I had an e-mail from a fisherman the other day who wanted to know where he could get the latest sea temperatures for the Bristol Channel.
The sea temperature at Porthcawl can be found via the 'Scarweather Banks' wave buoy supplied by Cefas.
It's currently reading 8.35 degrees Celsius. It's a little warmer off Pembrokeshire currently at around 9 degrees Celsius thanks to the Gulf Stream current.
The Bristol Channel has the second highest tidal range in the world. This huge body of water is 28 miles wide in the west but narrows to less than 6 miles by the time it reaches Clevedon.
It's influence however is more than just tidal - It is what makes the weather in this part of the world unique.

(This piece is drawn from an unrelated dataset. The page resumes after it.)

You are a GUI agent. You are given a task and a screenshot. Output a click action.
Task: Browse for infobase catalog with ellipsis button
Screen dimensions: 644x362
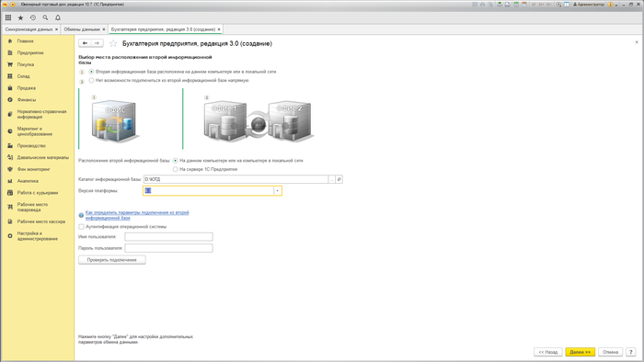click(x=332, y=179)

Views over Cardiff, Penarth and the Bristol Channel by Nick Russill
Air moves faster over the sea than over the land because there is less friction. The wind is also funnelled between Exmoor on one side, and the Welsh Mountains on the other.
When the winds are blowing from the south west it can be very windy and that's why there are wind barriers in place on the Second Severn Crossing.

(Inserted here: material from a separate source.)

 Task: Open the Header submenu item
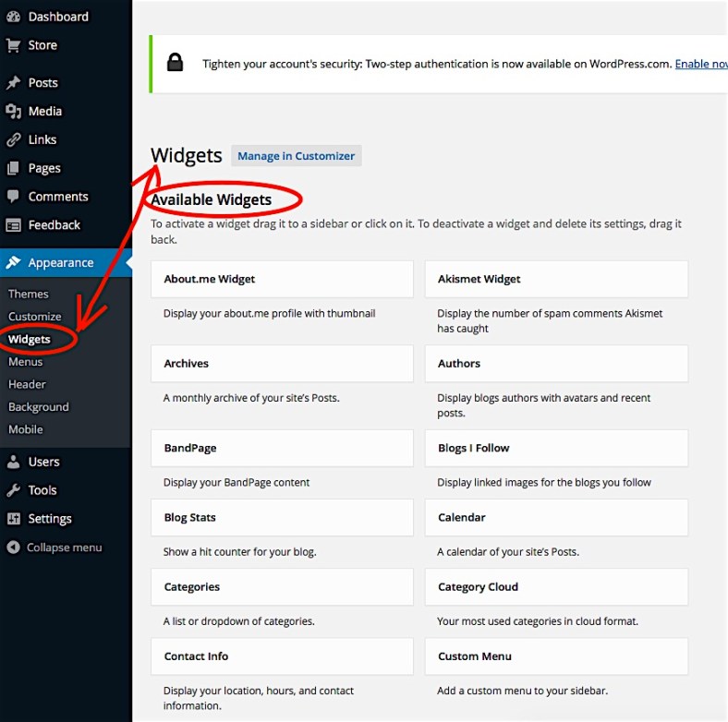[x=27, y=384]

The Bristol Channel is a pretty big source of moisture, so south-westerly winds can often bring low cloud, mist and drizzle.
Sometimes it can be cool and damp on the coast with tropical maritime air but as that air moves inland and passes over the hills it dries out leaving some inland areas warm and sunny.
In the summer, head to the coast if you don't like the heat because sea breezes will keep things cooler and clear while inland, if conditions are right, cloud can develop as temperatures rise with a risk of showers and thunderstorms.
The higher specific heat of sea water means it is slow to heat up, but equally reluctant to cool down. If you've ever swum in the sea at Barry Island or Porthcawl you probably think it is chilly most of the time.
In winter, water temperatures can be as low as 5 degrees Celsius but gradually warm up through the summer. The best time to go for a swim is at the end of summer when sea temperatures are around 16 Celsius.
The water in the Bristol Channel is actually a degree or two warmer in summer than off the Pembrokeshire coast, but cooler during the winter months.